To quote the late Bob Ross, “It’s hard to see things when you are too close. Take a step back and look.” When you are in the middle of those early morning troubleshooting sessions, it can be easy to panic. First, you are dealing with being woken up abruptly; everything is fuzzy. Then the person on the other end of the line might not be able to explain exactly what is happening. This combination usually leads to some fun times, sarcastically speaking. The best advice is to take that step back and look at the overall picture. No matter what your troubleshooting approach might be, the goal is to have one. The worst thing you can do is aimlessly wander around hoping to bump into the solution. In this entry I will dig into my mental ticket system of random issues I’ve ran into over the years, pull out three, and cover how those issues were resolved.
A pair of Palo Alto firewalls in the data center were to be replaced with newer Palo Alto firewalls. Everything was setup in Palo’s Panorama which manages all Palo Alto firewalls. The new pair of firewalls were configured exactly the same as the old firewalls. It should be a simple one-for-one replacement. During the change window, cables were moved from the old firewalls to the new ones. During testing, services seemed to be fine internally, but then it was discovered that some services with Network Address Translations (NATs) that should be publicly accessible were not working.
My first thought was that I simply forgot to configure something on the firewalls. I did go through the config prior to deploying the new firewalls, but maybe I did forget something. Internally, I was able to reach those services, but on my external connection those public services were not reachable. Was it something with my NAT rules? It was not NAT. I went through my rules and routes one more time just to be sure. This issue seemed to be something only affecting the connections from the outside of the company. I hopped on one of the internet routers. It should hold some truth to what was going on.
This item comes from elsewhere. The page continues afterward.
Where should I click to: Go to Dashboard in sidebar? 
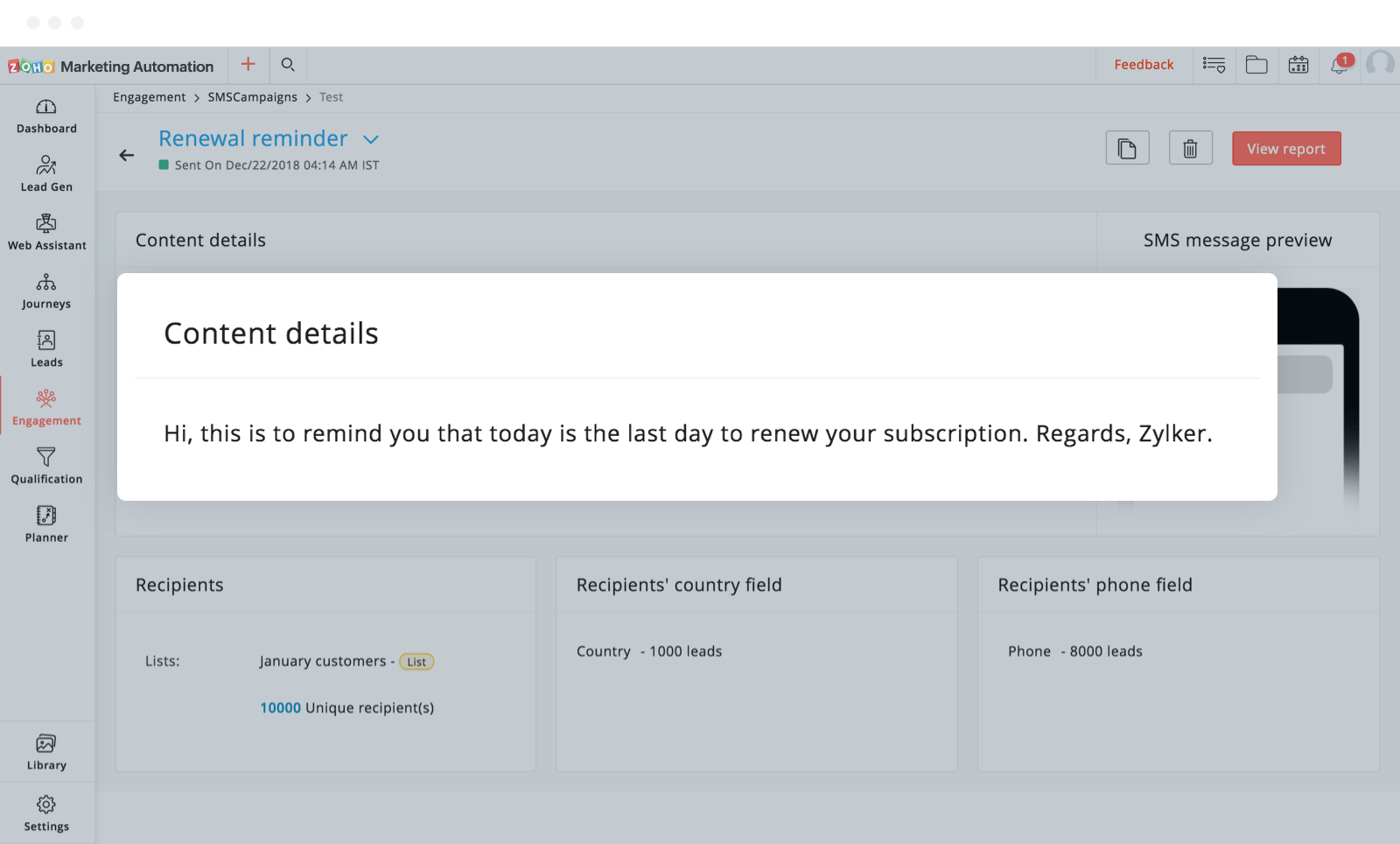point(46,116)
The routes into the company seemed fine. I took a look at the router’s ARP table. The IP addresses for the services in question were there. I took a note of the MAC address that showed up in the table for one of the non-working services. I then compared it to the MAC address of the interface on the firewall. It did not match! My old firewalls were up, but no longer configured. Only the management IP was reachable. I logged in and compared the MAC address for the egress interface on the old firewall. It matched the same MAC the internet router displayed in the ARP table. After clearing the ARP entry for the affected service on the internet routers, we were back in business. Now the new firewall’s MAC address showed up in the ARP entries.
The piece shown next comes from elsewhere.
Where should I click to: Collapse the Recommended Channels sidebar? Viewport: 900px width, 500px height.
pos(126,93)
The help-desk sends over a ticket stating the main phone number for one of the facilities was not reachable. They tried internally and externally with the same results, a voice stating the number was not reachable. There was no indication as to how long this number has been unavailable. Callers should be hearing an automated call handler.
Well, the first thing to do in this situation is to replicate the issue. You want to make sure the issue is not sporadic. If it was an intermittent issue, it can change the way you troubleshoot. I found the main line was down no matter when or where you call from. This is where having a call flow diagram helps. I took a look at the diagram and ran a few debugs on the router. Yes, running debugs in production can be useful in troubleshooting. You must always be careful not to overwhelm the device. Take a look at what would happen with different debugs. Sometimes running a conditional debug is necessary to minimize impact. I wanted to make sure the call was coming in to the site first. Also, how a call looks like or how it is manipulated would be seen in the debugs. I ran a few debug commands that I usually run when troubleshooting call issues. As the site’s WAN router also serves as a voice gateway terminating PRIs, these debugs are pretty helpful. The debug voice ccapi inout command will follow the call and keep track of it as it comes in to the site as well as what occurs with the call itself. The debug isdn q931 keeps track of the signaling as an ISDN connection is established. I turned these debugs on and called the number. The call did come into the router. This was a good sign that there were no issues with the provider or that number specifically from the outside. The public number being dialed was being transformed to an internal extension by the router. I followed the site’s call flow and saw the extension was a CTI Route Point in Call Manager. The CTI Route Point is a virtual device that can redirect calls to another system (in simple terms). What should have happened is the call would be routed to Unity which has the Call Handler for the main line. Someone had deleted the particular CTI Route Point! This was an easy fix. I just needed to recreate the CTI Route Point. However after recreating it I needed to track down who deleted it. Using Cisco’s Real-Time Monitoring Tool (RTMT), I was able to look at the Call Manager audit logs and track the person down. It had been deleted by mistake. Good laughs were had by all.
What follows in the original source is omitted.